The reluctant volunteer
The ecosystem of academic writing and publishing has always depended on many kinds of volunteer effort by journal editors, reviewers, and more-or-less friendly readers and proofreaders .
The latter 'friendly' types are usually drawn into their roles by the obligations of graduate supervision (it's their job to help their own students), or by a sense of duty to help others in the same organisation or discipline.
The potential editing and proofreading work for someone who has ability and a good reputation is unending. Unless such work is the main interest, volunteering is likely to be carried out with deliberate reluctance.
The time that can be offered for such work, in competition with one's own research, teaching, and writing, is usually very limited. Requests may be considered, but an active researcher and teacher may be very reluctant to openly declare the willingness to be a volunteer .
This natural reluctance does not mean a person is unfriendly.
Academic volunteers can only be effective if they actually have time, interest and ability, and must necessarily limit the work that they undertake, in order to give proper attention to that work.
The paradox for the person who needs the help of a volunteer is that the most reluctant candidates may be the most suitable.

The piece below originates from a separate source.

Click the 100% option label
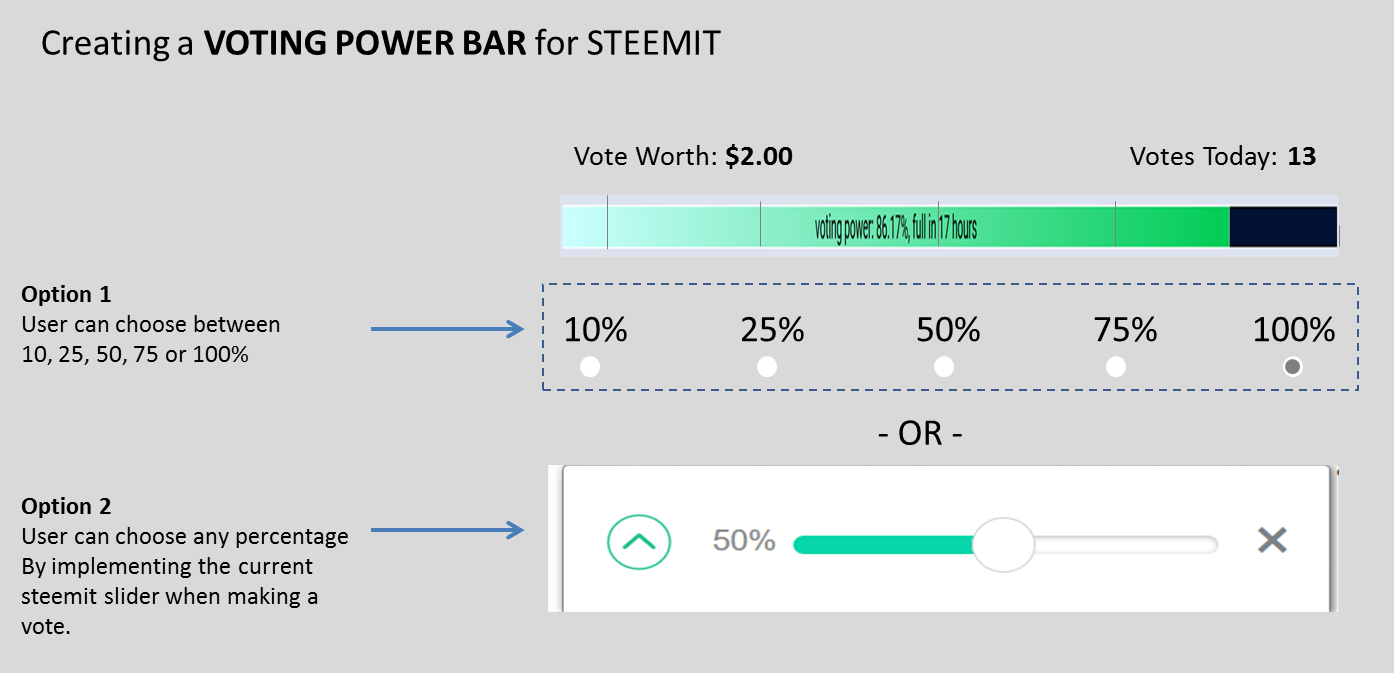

Perhaps the best way to catch the interest of a potential volunteer, without being too forward and demanding, is to join public discussions related to our work. In this way we can get to know a range of people who might be able to help us in the future, and who might like to ask us for help in return.
Here at the Research Cooperative we have many topic focus groups, and other groups . Active participation in these will open up alternative routes to finding people who can help, without any need for embarassing or direct requests.
At the same time, if a public request for help is already shown in one of the forums for requests, this may be noticed by other group members.
Eventually, the reluctant volunteer may quietly, in a private message, make him- or herself known.
The best reward for any academic volunteer is likely to be clear acknowledgment for the help given, and successful publication of the manuscript concerned. Reluctant but friendly volunteers depend on such acknowledgments, and publishing success stories, in order to maintain enthusiasm for the work.